Zu meinem Beruf als Montessori-Pädagogin bin ich über Umwege gekommen: Nach der Matura an der HAK Tulln arbeitete ich als Kundenbetreuerin in einer Bank und war danach als Assistentin des Vertriebsleiters einer Wiener Modeschmuck-Firma tätig. Mit der Geburt meiner ersten Tochter 2005 (zwei weitere folgten 2006 und 2009) wurde mein Interesse an alternativer Pädagogik, das zuvor durch mein familiäres Umfeld geweckt worden war, konkreter. Ich absolvierte die dreijährige Montessori-Diplomausbildung – und bemerkte während dieser Zeit, wie sehr mich dieser Beruf fasziniert: die Begleitung der Entwicklung von Heranwachsenden in ihrem eigenen Tempo, unter Zuhilfenahme des großartigen Materials von Maria Montessori, ermöglichte so viel Selbstständigkeit und damit Selbstsicherheit und Selbstvertrauen der Kinder.
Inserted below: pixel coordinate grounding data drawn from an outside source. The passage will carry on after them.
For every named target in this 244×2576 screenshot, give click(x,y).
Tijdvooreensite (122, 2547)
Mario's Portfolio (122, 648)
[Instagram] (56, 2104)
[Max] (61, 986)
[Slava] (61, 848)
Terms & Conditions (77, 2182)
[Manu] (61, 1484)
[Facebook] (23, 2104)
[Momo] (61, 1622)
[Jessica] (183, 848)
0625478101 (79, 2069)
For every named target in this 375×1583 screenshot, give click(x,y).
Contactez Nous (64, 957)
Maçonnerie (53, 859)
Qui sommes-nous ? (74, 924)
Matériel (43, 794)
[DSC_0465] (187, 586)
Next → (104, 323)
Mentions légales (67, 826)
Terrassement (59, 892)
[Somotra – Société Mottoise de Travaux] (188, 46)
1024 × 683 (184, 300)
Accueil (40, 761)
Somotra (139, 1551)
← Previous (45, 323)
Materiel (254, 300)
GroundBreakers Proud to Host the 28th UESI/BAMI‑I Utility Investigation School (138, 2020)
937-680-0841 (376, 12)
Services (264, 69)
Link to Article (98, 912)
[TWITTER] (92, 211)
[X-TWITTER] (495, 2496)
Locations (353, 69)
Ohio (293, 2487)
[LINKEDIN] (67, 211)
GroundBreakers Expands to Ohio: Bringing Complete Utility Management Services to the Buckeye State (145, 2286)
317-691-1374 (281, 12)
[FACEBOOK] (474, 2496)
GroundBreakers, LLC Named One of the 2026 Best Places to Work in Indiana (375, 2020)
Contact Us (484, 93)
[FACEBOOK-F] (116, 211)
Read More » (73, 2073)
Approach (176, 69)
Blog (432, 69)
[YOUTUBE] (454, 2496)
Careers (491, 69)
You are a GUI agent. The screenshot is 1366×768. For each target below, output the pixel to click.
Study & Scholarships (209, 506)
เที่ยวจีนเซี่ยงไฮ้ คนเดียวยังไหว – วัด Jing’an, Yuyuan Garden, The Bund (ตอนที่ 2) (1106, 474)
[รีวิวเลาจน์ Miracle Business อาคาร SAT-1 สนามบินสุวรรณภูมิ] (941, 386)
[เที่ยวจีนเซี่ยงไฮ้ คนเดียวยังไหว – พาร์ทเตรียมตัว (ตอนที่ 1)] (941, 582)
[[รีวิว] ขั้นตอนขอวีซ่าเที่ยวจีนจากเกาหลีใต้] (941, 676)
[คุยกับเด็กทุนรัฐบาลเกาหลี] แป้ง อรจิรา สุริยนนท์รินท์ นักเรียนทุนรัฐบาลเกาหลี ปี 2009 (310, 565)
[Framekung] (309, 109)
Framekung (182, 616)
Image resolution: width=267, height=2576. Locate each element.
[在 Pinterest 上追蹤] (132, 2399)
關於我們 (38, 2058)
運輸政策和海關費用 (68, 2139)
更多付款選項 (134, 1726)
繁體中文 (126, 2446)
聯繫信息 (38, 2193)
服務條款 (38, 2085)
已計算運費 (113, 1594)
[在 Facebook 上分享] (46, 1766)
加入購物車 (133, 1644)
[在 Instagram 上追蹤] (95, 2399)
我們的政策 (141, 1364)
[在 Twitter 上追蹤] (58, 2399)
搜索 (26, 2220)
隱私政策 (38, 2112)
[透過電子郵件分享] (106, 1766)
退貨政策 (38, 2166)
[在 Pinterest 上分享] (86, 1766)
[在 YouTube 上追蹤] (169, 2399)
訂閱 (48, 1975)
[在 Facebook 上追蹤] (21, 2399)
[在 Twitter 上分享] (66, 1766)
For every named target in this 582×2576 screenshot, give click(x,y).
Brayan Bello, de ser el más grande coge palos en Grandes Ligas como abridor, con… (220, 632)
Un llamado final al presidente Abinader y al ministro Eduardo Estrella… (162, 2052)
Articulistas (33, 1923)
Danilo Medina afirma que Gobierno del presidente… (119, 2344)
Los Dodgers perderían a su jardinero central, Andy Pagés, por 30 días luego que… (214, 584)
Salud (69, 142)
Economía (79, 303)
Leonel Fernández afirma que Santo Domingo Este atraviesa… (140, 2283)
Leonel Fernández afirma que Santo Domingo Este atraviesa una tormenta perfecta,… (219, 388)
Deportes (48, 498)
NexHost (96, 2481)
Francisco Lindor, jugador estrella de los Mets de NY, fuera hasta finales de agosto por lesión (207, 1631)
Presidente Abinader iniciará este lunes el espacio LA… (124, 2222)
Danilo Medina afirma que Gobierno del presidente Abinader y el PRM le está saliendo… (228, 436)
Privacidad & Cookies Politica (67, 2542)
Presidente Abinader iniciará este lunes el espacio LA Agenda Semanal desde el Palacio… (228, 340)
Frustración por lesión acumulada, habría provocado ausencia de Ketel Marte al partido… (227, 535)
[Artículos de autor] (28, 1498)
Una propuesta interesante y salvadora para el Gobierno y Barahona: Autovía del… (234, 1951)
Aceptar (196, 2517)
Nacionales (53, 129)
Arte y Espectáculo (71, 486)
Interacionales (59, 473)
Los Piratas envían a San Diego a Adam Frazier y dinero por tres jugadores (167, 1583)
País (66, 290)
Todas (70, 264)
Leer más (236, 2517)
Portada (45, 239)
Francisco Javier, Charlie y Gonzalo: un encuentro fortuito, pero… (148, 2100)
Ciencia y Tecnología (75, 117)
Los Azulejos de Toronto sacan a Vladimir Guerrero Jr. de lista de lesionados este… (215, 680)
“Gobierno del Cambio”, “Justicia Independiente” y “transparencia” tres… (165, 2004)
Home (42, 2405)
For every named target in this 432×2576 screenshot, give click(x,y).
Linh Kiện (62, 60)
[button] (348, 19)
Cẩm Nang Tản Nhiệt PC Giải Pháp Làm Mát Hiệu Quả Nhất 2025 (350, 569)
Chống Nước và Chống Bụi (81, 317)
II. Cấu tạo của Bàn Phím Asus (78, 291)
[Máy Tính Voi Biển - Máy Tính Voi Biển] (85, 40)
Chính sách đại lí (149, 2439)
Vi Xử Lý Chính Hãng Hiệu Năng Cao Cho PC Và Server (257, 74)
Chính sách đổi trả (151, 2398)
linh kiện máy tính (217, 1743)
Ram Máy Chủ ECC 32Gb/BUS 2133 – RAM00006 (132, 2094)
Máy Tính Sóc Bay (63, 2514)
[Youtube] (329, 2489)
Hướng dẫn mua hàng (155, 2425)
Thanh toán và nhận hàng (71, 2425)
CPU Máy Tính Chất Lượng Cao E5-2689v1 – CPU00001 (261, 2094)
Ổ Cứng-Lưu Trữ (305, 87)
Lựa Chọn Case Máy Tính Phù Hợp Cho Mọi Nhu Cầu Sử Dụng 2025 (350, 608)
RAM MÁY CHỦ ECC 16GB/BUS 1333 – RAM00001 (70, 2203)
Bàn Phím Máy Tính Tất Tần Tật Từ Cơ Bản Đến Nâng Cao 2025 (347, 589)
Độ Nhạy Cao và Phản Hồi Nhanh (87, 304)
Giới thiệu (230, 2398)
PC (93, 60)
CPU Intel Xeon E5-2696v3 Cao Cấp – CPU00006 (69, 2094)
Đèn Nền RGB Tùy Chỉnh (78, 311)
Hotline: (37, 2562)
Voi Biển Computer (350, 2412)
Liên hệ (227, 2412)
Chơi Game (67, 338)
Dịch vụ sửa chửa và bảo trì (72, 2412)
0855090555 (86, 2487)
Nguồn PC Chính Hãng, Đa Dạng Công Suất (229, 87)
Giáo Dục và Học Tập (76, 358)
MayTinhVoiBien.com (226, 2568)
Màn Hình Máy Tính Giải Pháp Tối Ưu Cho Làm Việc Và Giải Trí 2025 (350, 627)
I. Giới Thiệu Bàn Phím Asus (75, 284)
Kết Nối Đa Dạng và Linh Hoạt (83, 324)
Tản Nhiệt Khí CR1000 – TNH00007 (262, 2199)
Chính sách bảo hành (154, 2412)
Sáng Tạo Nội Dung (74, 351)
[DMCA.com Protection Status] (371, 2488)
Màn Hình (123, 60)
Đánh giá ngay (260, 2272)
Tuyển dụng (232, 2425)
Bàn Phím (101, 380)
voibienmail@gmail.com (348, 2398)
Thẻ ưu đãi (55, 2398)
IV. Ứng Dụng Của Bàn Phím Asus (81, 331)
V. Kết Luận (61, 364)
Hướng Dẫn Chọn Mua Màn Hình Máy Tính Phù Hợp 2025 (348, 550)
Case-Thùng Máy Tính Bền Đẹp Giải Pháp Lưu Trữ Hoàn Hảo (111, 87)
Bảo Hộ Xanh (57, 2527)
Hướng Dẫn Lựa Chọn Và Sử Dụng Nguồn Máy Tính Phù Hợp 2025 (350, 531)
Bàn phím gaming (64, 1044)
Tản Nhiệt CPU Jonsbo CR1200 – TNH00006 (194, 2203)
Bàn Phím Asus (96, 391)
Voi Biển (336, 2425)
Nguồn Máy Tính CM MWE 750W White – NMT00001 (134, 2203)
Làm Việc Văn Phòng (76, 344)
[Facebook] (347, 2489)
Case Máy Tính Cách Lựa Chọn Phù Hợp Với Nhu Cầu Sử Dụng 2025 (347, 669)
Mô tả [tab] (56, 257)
Nach drei Jahren als Kinderhaus-Pädagogin und weiteren zwei Jahren in der Betreuung von Unter-3-Jährigen darf ich nun in der Neuen Schule die Primaria-Kinder in ihren Prozessen begleiten. Zu meinen größten beruflichen Freuden gehört es zu sehen, wie gerne die Kinder hier zur Schule gehen und dass sie in der Neuen Schule ihre angeborene Wissbegierde und das Lernenwollen beibehalten dürfen.